What you need to do —
Your answer should be each line of the entries that contains the word "agent", copied in full.

[Start of section]

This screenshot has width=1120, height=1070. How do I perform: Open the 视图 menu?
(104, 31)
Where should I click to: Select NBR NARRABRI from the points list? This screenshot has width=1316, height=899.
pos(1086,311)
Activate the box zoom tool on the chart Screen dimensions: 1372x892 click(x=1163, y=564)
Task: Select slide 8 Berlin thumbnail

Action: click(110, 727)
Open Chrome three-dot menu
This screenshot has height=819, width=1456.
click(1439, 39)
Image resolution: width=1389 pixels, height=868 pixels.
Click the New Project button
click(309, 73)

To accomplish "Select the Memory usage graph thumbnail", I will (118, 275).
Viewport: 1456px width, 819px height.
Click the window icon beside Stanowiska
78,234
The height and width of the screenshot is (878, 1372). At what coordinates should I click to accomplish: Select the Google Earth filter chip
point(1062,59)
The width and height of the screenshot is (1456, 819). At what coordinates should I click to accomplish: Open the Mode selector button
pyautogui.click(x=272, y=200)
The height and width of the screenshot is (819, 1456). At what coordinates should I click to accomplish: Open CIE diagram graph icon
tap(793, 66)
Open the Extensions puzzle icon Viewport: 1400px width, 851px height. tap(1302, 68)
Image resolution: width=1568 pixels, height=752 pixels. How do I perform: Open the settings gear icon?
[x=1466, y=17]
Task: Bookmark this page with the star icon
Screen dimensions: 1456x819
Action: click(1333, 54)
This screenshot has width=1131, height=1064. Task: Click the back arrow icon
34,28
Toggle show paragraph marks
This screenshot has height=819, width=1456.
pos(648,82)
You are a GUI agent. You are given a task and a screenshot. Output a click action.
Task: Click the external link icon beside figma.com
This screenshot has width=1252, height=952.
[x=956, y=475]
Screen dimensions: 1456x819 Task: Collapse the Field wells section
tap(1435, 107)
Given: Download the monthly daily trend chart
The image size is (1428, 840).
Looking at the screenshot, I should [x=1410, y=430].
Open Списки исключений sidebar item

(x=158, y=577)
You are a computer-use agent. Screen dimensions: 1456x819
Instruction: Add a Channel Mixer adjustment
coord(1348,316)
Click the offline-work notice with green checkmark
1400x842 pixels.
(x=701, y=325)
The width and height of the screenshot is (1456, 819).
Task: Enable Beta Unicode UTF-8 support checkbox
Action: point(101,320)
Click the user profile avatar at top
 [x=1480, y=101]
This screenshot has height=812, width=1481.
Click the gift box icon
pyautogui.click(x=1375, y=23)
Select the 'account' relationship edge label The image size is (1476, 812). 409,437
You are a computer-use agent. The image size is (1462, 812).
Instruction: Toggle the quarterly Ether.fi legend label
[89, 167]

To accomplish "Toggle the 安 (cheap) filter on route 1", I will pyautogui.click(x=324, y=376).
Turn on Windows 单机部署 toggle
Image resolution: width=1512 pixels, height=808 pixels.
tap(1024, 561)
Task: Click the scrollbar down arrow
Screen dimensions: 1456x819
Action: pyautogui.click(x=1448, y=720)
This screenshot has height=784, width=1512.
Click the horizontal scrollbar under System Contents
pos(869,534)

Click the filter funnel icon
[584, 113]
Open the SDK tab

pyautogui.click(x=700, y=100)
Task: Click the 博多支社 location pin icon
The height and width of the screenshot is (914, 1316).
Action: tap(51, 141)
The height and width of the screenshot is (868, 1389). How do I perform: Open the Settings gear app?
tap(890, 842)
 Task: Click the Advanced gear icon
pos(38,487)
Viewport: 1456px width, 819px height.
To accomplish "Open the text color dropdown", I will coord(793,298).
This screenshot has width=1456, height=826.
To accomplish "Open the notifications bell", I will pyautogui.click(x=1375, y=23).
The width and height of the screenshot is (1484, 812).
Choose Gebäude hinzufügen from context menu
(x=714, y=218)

[End of section]

Answer to the problem —
You are a GUI agent. You are given a task and a screenshot. Output a click action.
You are a computer-use agent. Screen dimensions: 1456x819
You are a computer-use agent. The image size is (1462, 812).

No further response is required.